What the task requires:
Print the records below exactly, omitting all pictures.

[Opening Data section]

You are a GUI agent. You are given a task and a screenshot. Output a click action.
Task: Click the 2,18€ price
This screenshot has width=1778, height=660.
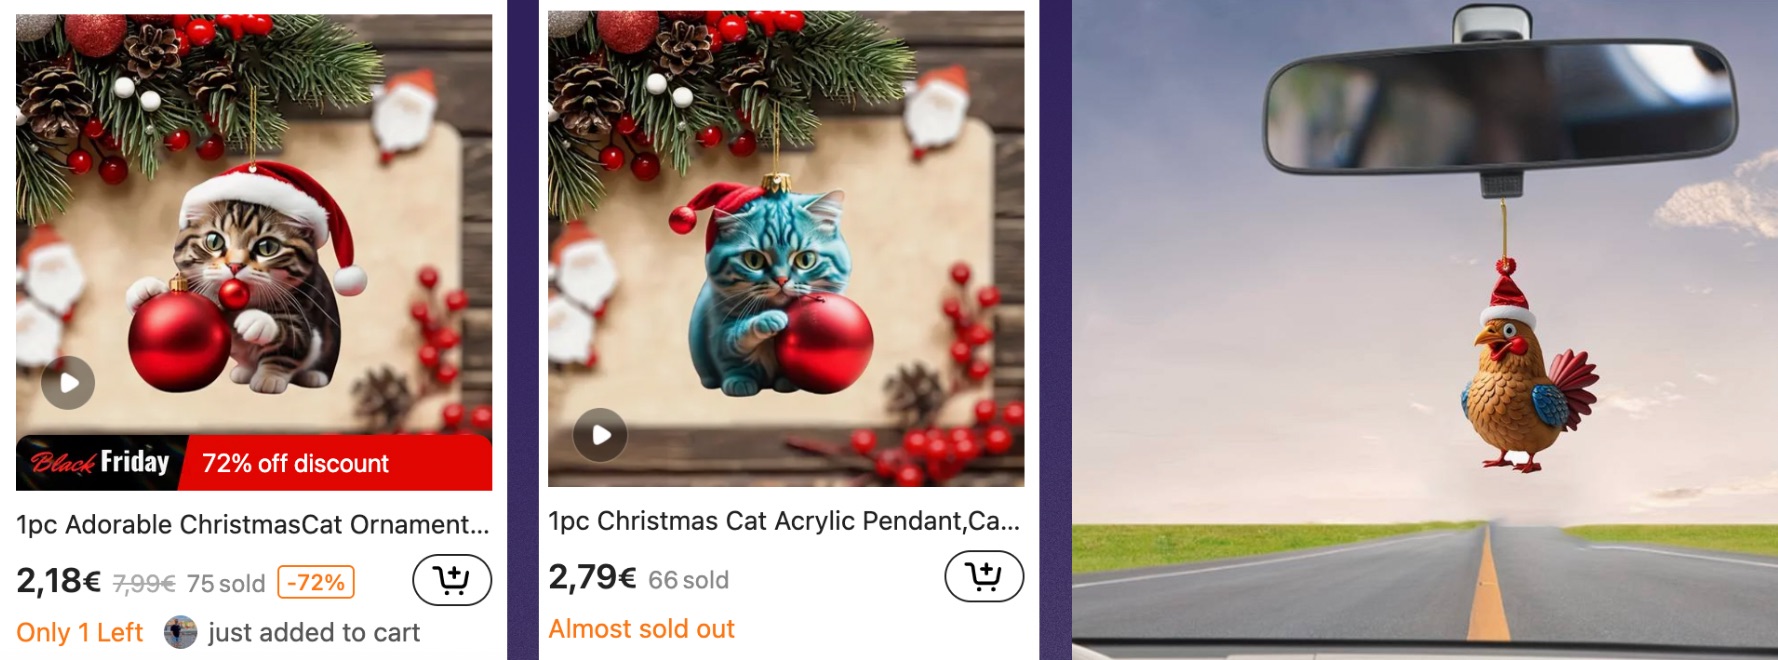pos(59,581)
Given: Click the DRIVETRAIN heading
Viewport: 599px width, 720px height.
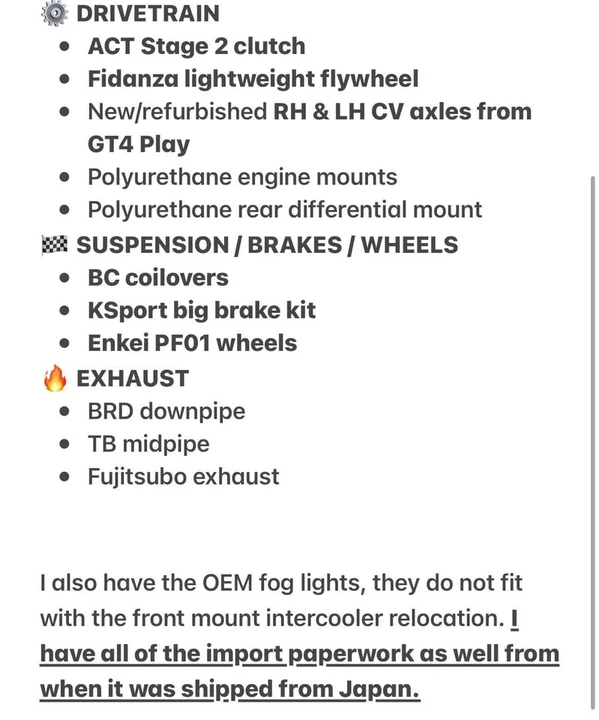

[Closing Data section]

Response to the exercise:
You are a GUI agent. You are given a task and a screenshot. Output a click action.
Task: Click the 2,18€ price
This screenshot has width=1778, height=660.
pos(59,581)
Given: Click the DRIVETRAIN heading
Viewport: 599px width, 720px height.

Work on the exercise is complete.